PAGE EXTRACT -

>>>

I think it is important to read the page first if you wish to read The Terror, since this is a narrative taken from history. What is documented is a series of error after error. 

It brings such life to it, that even though Dan Simmons is imagining what may have happened, he crafted so many distinct voices that it seems just as plausible as what did happen. I love The Crucible for the same reason, Arthur Miller has the same skill at taking history and molding it to his vision as a means to replace the story so that we cannot tell fact from fiction.

In between the action, that in such a clean matter pieces together the story all the way to the end and leaves no detailed unexplained or unexamined, the characters are so full it is almost impossible to believe that this did not happen. 

This is about a group of white explorers, so that colonizer attitude is not ignored. If you want to see a book where men mansplain to other men, only to ensure their deaths in a land that was not theirs to fuck around without proper esteem and resect, this is the comeuppance tale for you. This habit of allowing prejudice and judgement to rule when it comes to their choices, is not just cruel against women, it was something that en masse men will have to turn away from in order to same themselves from themselves. Even back then they were doing it, but to each other!

<<<

JOBS -
**1.** In the review of The Terror, which other work does the writer say they love for the same reason?
**2.** Reproduce word for word the passage of the review of The Terror that begins at the words "I think it is" and stops after "fact from fiction.".

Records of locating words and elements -
>>>

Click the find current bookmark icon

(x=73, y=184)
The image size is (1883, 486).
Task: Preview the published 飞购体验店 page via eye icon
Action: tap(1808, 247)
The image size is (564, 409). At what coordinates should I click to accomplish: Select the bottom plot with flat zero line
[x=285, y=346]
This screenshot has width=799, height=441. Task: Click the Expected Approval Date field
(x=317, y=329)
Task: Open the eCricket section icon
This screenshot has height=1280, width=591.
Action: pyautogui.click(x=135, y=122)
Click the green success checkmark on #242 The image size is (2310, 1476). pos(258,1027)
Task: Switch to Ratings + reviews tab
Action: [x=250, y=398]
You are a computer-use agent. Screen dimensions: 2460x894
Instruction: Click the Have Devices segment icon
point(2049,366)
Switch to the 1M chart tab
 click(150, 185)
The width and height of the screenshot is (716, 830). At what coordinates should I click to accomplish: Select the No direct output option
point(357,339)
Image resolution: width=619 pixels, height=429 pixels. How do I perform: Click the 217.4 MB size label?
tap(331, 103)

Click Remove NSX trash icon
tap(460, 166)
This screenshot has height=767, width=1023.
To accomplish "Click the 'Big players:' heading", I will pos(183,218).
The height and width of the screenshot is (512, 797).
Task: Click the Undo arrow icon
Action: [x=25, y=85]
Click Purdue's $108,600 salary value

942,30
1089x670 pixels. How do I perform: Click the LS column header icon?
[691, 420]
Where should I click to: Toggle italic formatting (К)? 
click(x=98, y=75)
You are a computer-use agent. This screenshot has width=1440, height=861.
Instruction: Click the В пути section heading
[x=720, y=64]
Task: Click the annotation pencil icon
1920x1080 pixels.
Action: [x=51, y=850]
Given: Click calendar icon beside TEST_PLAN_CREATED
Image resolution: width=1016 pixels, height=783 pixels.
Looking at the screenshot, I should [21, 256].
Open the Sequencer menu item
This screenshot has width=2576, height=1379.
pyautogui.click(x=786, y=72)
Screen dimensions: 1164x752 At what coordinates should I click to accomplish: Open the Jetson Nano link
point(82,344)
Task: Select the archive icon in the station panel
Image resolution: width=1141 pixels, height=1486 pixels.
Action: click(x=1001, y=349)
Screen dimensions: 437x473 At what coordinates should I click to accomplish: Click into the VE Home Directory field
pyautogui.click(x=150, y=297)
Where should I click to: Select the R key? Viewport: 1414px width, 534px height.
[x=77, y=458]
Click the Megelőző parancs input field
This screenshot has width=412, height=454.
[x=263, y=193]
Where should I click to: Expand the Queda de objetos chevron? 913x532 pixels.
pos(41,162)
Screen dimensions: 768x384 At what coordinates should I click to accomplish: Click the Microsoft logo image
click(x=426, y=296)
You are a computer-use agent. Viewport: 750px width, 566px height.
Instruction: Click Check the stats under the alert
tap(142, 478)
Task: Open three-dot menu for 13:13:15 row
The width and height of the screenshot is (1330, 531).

<<<

CORRECT ANSWERS -
**1.** The Crucible, by Arthur Miller.

**2.**
I think it is important to read the page first if you wish to read The Terror, since this is a narrative taken from history. What is documented is a series of error after error. 

It brings such life to it, that even though Dan Simmons is imagining what may have happened, he crafted so many distinct voices that it seems just as plausible as what did happen. I love The Crucible for the same reason, Arthur Miller has the same skill at taking history and molding it to his vision as a means to replace the story so that we cannot tell fact from fiction.